→ **SUPPLIED RECORDS**

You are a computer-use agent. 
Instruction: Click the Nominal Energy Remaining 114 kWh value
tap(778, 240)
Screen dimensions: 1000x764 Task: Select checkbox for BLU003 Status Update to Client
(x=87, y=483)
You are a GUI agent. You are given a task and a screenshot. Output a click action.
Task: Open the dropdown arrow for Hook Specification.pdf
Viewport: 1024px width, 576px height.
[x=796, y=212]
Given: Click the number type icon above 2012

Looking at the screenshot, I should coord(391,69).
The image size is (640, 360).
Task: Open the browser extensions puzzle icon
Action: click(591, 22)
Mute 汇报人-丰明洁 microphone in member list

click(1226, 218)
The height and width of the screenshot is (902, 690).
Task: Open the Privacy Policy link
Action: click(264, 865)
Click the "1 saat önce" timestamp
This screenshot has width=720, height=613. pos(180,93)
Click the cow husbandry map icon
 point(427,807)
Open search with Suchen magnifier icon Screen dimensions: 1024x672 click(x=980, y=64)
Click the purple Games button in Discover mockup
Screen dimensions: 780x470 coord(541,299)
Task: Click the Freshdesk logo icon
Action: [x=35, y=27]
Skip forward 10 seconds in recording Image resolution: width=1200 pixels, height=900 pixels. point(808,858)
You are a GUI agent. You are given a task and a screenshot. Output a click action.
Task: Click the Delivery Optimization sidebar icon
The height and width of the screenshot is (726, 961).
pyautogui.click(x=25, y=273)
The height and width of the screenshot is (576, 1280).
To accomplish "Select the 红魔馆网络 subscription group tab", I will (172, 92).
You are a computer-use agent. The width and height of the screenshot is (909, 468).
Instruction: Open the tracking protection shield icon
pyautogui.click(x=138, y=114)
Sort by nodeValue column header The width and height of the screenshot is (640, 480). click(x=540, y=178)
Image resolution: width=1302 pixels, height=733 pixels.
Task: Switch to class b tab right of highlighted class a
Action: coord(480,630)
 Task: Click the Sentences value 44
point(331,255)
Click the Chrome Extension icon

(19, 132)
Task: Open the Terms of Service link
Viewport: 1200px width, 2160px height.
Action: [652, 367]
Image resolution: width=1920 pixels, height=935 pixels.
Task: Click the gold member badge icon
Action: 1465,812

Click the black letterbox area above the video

→ **ABOUT THIS EXERCISE**
Set the records above down again, exactly as they read.

→ **RESPONSE FOR THIS EXERCISE**
You are a computer-use agent. 
Instruction: Click the Nominal Energy Remaining 114 kWh value
tap(778, 240)
Screen dimensions: 1000x764 Task: Select checkbox for BLU003 Status Update to Client
(x=87, y=483)
You are a GUI agent. You are given a task and a screenshot. Output a click action.
Task: Open the dropdown arrow for Hook Specification.pdf
Viewport: 1024px width, 576px height.
[x=796, y=212]
Given: Click the number type icon above 2012

Looking at the screenshot, I should coord(391,69).
The image size is (640, 360).
Task: Open the browser extensions puzzle icon
Action: click(591, 22)
Mute 汇报人-丰明洁 microphone in member list

click(1226, 218)
The height and width of the screenshot is (902, 690).
Task: Open the Privacy Policy link
Action: click(264, 865)
Click the "1 saat önce" timestamp
This screenshot has width=720, height=613. pos(180,93)
Click the cow husbandry map icon
 point(427,807)
Open search with Suchen magnifier icon Screen dimensions: 1024x672 click(x=980, y=64)
Click the purple Games button in Discover mockup
Screen dimensions: 780x470 coord(541,299)
Task: Click the Freshdesk logo icon
Action: [x=35, y=27]
Skip forward 10 seconds in recording Image resolution: width=1200 pixels, height=900 pixels. point(808,858)
You are a GUI agent. You are given a task and a screenshot. Output a click action.
Task: Click the Delivery Optimization sidebar icon
The height and width of the screenshot is (726, 961).
pyautogui.click(x=25, y=273)
The height and width of the screenshot is (576, 1280).
To accomplish "Select the 红魔馆网络 subscription group tab", I will (172, 92).
You are a computer-use agent. The width and height of the screenshot is (909, 468).
Instruction: Open the tracking protection shield icon
pyautogui.click(x=138, y=114)
Sort by nodeValue column header The width and height of the screenshot is (640, 480). click(x=540, y=178)
Image resolution: width=1302 pixels, height=733 pixels.
Task: Switch to class b tab right of highlighted class a
Action: coord(480,630)
 Task: Click the Sentences value 44
point(331,255)
Click the Chrome Extension icon

(19, 132)
Task: Open the Terms of Service link
Viewport: 1200px width, 2160px height.
Action: [652, 367]
Image resolution: width=1920 pixels, height=935 pixels.
Task: Click the gold member badge icon
Action: 1465,812

Click the black letterbox area above the video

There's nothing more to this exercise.